De Andrew Feenberg, Lux Humanités, 2014, 22 euros.
Dans ses Thèses sur le concept d’histoire, Walter Benjamin écrivait que « rien n’a plus corrompu le mouvement ouvrier allemand que la conviction de nager dans le sens du courant. À ce courant qu’il croyait suivre, la pente était selon lui donnée par le développement de la technique. De là, il n’y avait qu’un pas à franchir pour s’imaginer que le travail industriel, qui s’inscrit à ses yeux dans le cours du progrès technique, représente un acte politique. […] Cette conception du travail, caractéristique d’un marxisme vulgaire, ne prend guère la peine de se demander en quoi les biens produits profitent aux travailleurs eux-mêmes, tant qu’ils ne peuvent en disposer. Elle n’envisage que les progrès de la maîtrise sur la nature, non les régressions de la société. » La lucidité dont a fait preuve Benjamin en 1940 à propos de l’ambivalence du développement industriel n’a pas été démentie depuis lors... La désillusion quant à la neutralité de la technique et à ses vertus émancipatrices s’est accentuée parallèlement à la recherche effrénée de nouveaux profits par le biais de l’innovation. Le besoin d’analyser l’impact réel de la technique sur nos sociétés modernes s’impose aujourd’hui comme une nécessité. Si le constat écologique et social est implacable (destruction des écosystèmes, dégradation des conditions de vie et de travail, etc), est-ce pour autant une fatalité ?
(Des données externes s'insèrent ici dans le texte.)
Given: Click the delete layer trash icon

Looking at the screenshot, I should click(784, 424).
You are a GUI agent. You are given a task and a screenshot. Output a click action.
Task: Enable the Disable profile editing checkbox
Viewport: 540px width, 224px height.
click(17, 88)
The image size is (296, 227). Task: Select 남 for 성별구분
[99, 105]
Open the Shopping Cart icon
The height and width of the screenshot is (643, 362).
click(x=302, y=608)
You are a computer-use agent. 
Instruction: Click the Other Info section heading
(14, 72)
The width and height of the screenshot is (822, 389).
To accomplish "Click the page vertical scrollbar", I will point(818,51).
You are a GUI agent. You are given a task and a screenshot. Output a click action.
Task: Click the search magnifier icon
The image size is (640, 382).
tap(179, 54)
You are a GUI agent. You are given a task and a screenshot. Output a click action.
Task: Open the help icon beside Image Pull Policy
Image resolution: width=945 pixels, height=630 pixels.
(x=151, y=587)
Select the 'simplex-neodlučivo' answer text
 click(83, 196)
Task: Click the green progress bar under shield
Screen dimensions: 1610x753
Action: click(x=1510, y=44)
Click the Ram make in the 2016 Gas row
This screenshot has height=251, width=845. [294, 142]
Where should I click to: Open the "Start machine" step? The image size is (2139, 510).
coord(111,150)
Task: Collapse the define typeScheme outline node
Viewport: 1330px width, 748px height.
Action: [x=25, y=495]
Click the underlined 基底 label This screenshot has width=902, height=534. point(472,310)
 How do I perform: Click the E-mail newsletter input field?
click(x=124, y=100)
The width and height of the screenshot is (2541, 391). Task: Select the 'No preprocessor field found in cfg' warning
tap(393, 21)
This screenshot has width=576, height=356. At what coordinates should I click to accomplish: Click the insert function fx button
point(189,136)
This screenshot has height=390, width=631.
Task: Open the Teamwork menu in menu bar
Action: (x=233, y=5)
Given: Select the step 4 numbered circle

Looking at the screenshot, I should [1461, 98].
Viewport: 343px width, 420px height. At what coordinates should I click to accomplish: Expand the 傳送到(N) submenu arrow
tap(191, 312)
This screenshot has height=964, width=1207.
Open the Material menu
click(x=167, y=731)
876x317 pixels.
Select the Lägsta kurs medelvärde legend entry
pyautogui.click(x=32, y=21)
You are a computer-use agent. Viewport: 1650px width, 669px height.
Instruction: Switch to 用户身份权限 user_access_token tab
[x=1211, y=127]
Démocratiser la technique Dans son ouvrage Pour une théorie critique de la technique (sorti aux États-Unis en 2010 et paru enfin en français en mars 2014), le philosophe Andrew Feenberg nous invite à considérer les interactions entre technique et pratiques culturelles afin d’envisager les potentialités subversives de sa réappropriation par le peuple. En effet, comme le développe l’auteur, « à l’impact social de la technique correspond donc l’impact technique de la société. Cette circularité a des implications ontologiques sociales : les techniques satisfont des besoins et en même temps elles contribuent à faire naître les besoins qu’elles vont satisfaire ; les êtres humains créent des techniques qui, à leur tour, façonnent ce que signifie être humain. Il s’agit de la co-construction des êtres humains et de la société. » Mais au-delà de l’idée généralement répandue qu’une critique radicale du développement technique impliquerait nécessairement un retour à une forme d’antériorité, à une régression du niveau de vie, il s’agit davantage pour Feenberg de « dépasser les obstacles idéologiques pour créer un avenir meilleur en intégrant les valeurs écologiques dans les dispositifs techniques et économiques de notre société. » Aussi, une démocratisation de la technique est-elle envisagée dans ce livre en tant qu’elle signifierait « trouver de nouvelles voies permettant de privilégier les valeurs qui ont été exclues et de les mettre en œuvre dans les agencements techniques. » À partir de l’analyse concrète de quelques inventions techniques détournées par les utilisateurs de l’usage auquel elles étaient initialement destinées par les industries hégémoniques, Feenberg nous incite à explorer tous les possibles contenus dans la critique, dès lors que celle-ci assume sa radicalité.